The REACH-C project establishes a national framework of sites and data collection from a diverse range of services providing HCV treatment including through non-traditional models of care. The study will assess patterns of treatment uptake and treatment response rates to DAA therapies, including the reasons for treatment failure.
REACH-C comprises a national multi-centre observational cohort. Study procedures comprise data collection only on consecutive patients commencing treatment for hepatitis C with interferon-free direct acting antivirals at each site.

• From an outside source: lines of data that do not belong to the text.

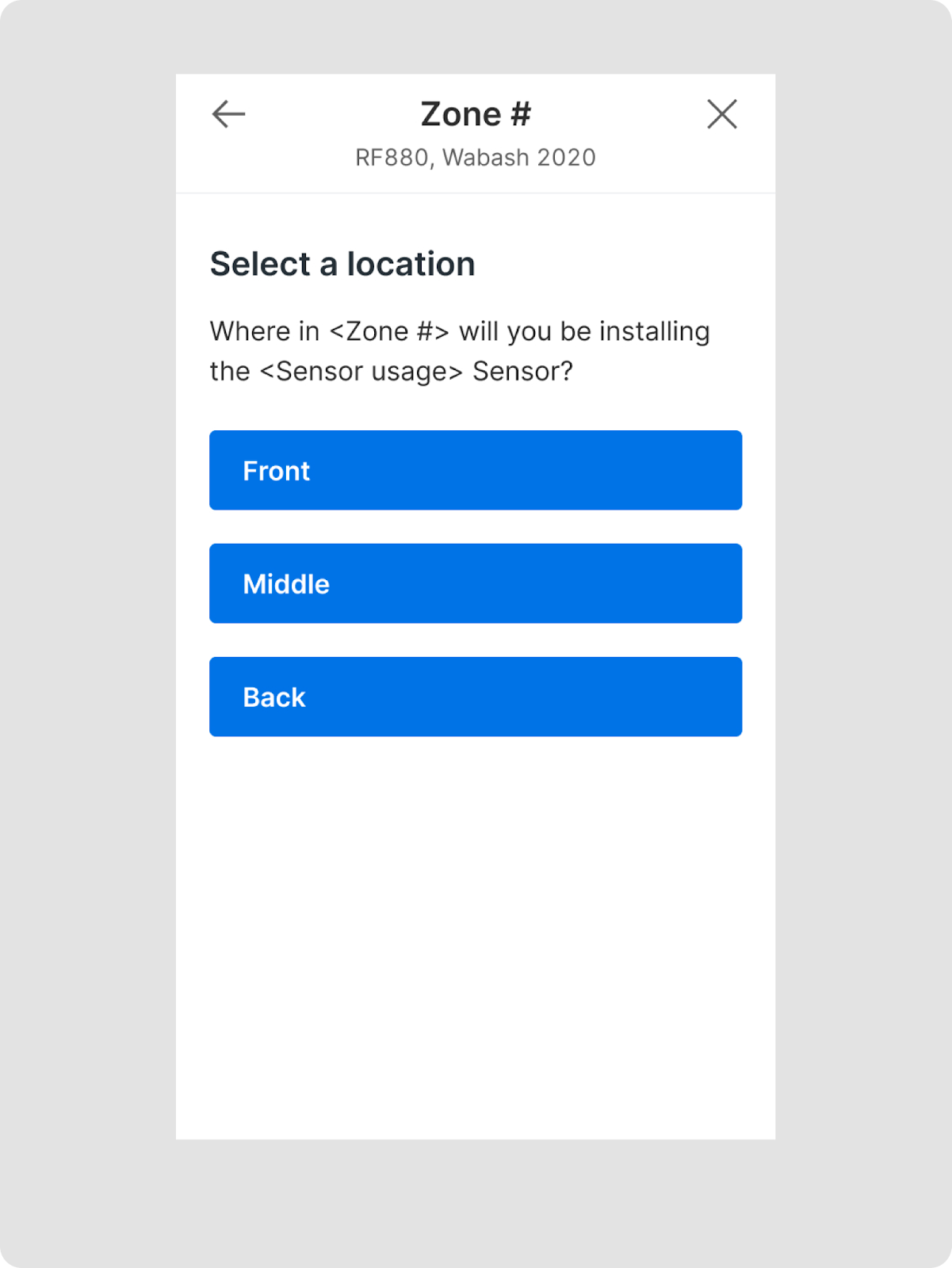The height and width of the screenshot is (1268, 952).
Task: Click "Wabash 2020" in the header subtitle
Action: click(x=519, y=158)
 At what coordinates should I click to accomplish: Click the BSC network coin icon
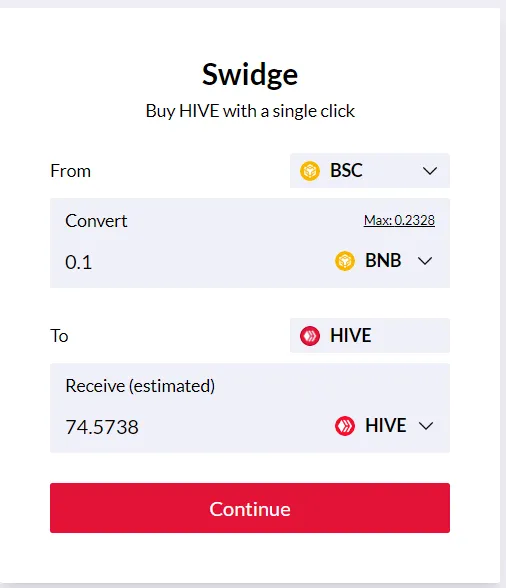(x=310, y=171)
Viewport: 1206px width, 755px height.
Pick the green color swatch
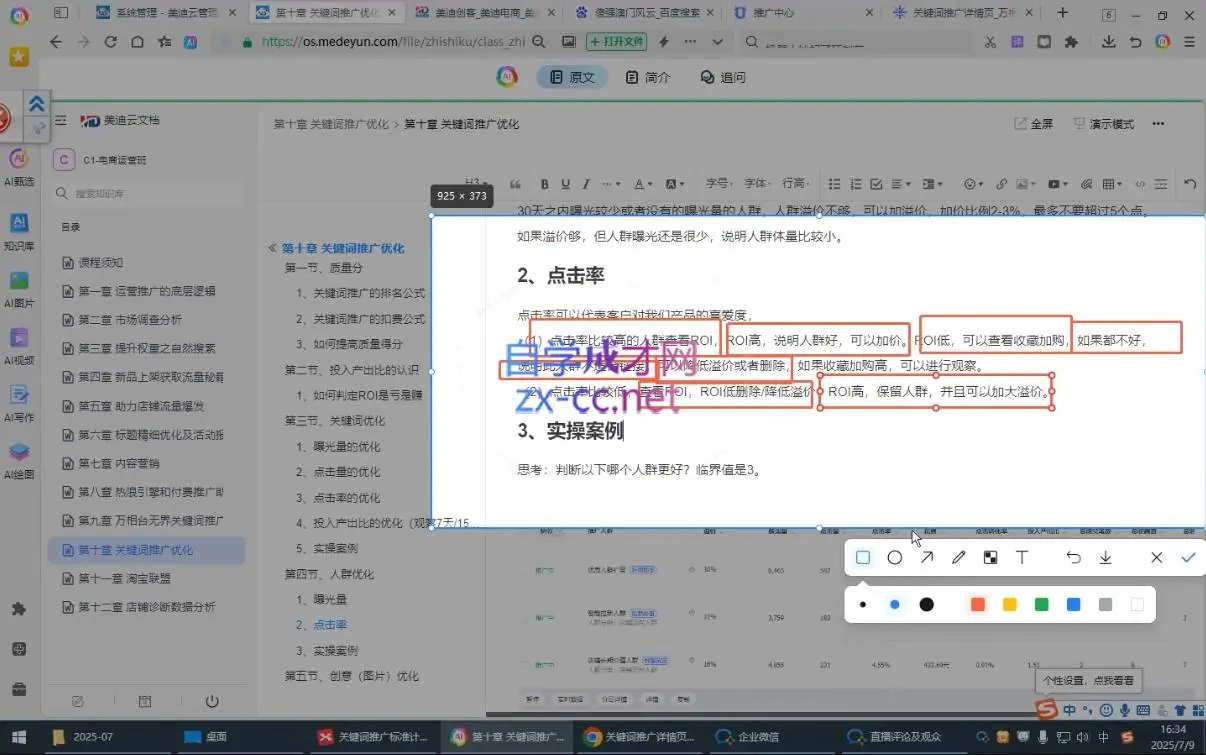click(1041, 604)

Treatment is at the discretion of the treating site clinician.
REACH-C will examine treatment uptake and treatment response rates across a range of diverse clinical services. It will also identify factors which lead to treatment success or failure in the Australian context. Determining what these factors are will better equip health care professionals to discuss hepatitis C treatments with their patients and improve public health messaging around the treatment for hepatitis C.
As part of the REACH-C study, ASHM and The Kirby Institute have developed an easy to use online form that prescribers can complete to gain specialist approval to initiate DAA therapy. This is a great tool for practitioners living in rural or remote areas where access to specialist support may be limited. Approval to start DAA therapy is usually provided within 24 hours.